_WHAT YOU HAVE TO DO_
Starting with the line containing "أخبار جهوية (785, 294)" and going on through the line containing "[عرس ينتهي بمواجهات", return the lines of the data below exactly, and only those.

_DATA FOR PROCESSING_
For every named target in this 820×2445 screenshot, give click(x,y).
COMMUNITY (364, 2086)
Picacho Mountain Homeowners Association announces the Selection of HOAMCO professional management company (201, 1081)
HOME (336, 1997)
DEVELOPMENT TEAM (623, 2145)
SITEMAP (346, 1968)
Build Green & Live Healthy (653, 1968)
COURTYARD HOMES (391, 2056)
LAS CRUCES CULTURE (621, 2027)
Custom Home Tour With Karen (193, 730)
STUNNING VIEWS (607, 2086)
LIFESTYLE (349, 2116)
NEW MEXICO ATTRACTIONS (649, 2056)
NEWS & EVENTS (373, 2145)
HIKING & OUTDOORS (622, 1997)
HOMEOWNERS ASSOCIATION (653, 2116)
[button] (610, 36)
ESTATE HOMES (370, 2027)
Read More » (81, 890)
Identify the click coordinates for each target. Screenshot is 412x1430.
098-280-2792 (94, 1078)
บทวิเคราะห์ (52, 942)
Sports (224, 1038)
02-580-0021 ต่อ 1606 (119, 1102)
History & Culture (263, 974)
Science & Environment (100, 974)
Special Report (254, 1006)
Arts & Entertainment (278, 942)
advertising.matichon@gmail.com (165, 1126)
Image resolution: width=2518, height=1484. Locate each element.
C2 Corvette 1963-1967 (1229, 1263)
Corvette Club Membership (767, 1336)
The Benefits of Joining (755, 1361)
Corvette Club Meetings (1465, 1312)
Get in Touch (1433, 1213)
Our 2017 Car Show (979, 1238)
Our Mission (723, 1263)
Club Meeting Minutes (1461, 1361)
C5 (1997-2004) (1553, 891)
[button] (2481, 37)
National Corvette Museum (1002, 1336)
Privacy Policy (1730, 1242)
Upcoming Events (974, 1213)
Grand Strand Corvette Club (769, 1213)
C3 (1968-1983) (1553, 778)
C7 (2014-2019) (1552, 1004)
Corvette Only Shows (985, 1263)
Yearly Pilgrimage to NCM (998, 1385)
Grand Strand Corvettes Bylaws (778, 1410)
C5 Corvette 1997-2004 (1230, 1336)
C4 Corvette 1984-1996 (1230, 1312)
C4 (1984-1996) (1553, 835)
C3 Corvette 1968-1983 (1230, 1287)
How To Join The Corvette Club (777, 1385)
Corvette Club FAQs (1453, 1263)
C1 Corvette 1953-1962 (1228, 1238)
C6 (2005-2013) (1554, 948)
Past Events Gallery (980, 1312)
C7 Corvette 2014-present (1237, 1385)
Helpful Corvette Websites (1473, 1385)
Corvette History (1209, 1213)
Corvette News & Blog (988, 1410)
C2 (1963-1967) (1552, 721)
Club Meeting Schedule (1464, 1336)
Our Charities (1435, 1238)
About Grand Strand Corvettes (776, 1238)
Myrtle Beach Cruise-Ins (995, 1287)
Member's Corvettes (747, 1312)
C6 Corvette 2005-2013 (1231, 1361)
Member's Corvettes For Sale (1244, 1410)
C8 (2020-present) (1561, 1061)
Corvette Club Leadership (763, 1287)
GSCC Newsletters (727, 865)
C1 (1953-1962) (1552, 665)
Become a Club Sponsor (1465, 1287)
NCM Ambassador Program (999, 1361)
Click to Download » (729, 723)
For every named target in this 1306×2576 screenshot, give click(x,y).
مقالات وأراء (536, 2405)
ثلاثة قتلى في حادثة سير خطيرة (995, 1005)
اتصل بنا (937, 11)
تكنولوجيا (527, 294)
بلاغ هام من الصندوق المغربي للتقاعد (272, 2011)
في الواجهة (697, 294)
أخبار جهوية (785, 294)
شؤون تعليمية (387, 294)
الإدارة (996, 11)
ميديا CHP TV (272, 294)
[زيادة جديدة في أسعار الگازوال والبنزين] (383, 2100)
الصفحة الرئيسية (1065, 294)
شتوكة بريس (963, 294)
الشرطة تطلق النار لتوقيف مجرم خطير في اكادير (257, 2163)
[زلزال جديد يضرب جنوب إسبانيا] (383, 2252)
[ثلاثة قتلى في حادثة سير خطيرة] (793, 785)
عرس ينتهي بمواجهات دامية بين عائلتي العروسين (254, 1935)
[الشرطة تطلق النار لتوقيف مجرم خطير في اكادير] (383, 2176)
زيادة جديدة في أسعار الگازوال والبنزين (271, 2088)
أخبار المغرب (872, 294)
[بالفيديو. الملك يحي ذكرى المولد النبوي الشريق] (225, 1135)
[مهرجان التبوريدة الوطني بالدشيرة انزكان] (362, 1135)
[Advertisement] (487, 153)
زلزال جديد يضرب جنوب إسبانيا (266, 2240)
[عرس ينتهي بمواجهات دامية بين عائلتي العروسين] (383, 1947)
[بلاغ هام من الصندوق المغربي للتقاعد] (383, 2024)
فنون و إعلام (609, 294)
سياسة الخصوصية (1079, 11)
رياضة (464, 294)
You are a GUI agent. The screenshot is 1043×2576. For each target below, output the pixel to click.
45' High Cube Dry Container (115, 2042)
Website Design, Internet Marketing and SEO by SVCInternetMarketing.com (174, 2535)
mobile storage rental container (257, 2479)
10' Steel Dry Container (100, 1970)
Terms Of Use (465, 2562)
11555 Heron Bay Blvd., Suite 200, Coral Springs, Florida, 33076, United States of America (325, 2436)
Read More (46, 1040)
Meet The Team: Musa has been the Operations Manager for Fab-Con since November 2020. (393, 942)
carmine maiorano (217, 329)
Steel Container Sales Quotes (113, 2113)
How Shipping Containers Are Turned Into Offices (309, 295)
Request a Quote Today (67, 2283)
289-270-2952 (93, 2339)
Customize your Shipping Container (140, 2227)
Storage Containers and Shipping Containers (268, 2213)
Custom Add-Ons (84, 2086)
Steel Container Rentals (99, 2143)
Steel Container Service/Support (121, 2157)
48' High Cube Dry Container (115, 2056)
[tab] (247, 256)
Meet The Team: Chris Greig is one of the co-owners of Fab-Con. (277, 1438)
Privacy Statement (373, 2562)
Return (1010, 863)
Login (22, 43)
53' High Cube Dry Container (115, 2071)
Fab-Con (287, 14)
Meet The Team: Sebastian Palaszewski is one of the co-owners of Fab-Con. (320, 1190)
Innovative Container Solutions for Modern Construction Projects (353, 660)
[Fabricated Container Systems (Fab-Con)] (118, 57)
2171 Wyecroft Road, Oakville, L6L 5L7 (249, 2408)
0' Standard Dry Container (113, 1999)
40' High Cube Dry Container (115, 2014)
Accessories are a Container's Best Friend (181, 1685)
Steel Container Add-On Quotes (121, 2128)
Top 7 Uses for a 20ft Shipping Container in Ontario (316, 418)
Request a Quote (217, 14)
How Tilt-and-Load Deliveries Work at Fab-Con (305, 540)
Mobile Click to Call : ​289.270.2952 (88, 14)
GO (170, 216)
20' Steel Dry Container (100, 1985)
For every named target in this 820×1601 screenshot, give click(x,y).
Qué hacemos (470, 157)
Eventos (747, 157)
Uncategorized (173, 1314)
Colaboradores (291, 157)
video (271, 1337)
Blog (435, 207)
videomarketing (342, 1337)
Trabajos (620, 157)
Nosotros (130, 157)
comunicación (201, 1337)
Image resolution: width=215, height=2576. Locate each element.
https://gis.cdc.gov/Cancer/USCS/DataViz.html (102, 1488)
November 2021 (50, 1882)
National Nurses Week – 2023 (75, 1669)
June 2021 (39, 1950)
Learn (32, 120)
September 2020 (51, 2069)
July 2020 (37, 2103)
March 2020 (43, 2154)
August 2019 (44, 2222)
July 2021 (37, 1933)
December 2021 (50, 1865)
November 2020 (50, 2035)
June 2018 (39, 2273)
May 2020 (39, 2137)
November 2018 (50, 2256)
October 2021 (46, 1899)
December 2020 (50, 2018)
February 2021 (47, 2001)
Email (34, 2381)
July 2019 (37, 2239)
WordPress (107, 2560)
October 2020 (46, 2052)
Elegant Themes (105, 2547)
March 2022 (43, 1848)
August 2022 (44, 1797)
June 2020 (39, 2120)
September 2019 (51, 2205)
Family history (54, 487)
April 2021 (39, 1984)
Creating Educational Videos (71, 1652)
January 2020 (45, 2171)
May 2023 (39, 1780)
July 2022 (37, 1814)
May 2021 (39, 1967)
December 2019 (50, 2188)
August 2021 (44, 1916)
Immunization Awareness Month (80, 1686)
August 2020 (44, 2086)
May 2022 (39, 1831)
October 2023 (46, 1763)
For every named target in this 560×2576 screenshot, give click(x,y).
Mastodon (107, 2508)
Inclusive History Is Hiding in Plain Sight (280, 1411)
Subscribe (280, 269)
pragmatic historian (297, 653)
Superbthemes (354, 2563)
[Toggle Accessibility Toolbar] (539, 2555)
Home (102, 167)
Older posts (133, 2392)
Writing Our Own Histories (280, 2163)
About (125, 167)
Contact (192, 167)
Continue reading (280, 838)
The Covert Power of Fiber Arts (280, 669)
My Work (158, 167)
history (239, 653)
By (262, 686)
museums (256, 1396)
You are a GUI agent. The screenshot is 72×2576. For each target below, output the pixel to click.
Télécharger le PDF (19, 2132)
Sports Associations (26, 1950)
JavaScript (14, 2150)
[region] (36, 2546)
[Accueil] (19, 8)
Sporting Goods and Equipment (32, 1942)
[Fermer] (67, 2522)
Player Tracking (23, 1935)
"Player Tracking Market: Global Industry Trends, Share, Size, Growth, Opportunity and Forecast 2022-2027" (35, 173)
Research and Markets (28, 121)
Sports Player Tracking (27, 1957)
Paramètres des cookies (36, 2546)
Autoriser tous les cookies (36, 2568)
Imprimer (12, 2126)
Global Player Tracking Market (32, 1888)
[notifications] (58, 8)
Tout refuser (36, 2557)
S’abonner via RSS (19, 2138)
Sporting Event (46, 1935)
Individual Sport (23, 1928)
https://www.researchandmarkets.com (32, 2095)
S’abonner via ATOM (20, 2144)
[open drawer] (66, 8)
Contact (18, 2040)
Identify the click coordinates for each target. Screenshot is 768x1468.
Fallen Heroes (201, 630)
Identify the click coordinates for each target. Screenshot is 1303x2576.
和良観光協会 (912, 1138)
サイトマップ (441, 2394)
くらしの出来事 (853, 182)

_ANSWER_
أخبار جهوية (785, 294)
شؤون تعليمية (387, 294)
الإدارة (996, 11)
ميديا CHP TV (272, 294)
[زيادة جديدة في أسعار الگازوال والبنزين] (383, 2100)
الصفحة الرئيسية (1065, 294)
شتوكة بريس (963, 294)
الشرطة تطلق النار لتوقيف مجرم خطير في اكادير (257, 2163)
[زلزال جديد يضرب جنوب إسبانيا] (383, 2252)
[ثلاثة قتلى في حادثة سير خطيرة] (793, 785)
عرس ينتهي بمواجهات دامية بين عائلتي العروسين (254, 1935)
[الشرطة تطلق النار لتوقيف مجرم خطير في اكادير] (383, 2176)
زيادة جديدة في أسعار الگازوال والبنزين (271, 2088)
أخبار المغرب (872, 294)
[بالفيديو. الملك يحي ذكرى المولد النبوي الشريق] (225, 1135)
[مهرجان التبوريدة الوطني بالدشيرة انزكان] (362, 1135)
[Advertisement] (487, 153)
زلزال جديد يضرب جنوب إسبانيا (266, 2240)
[عرس ينتهي بمواجهات دامية بين عائلتي العروسين] (383, 1947)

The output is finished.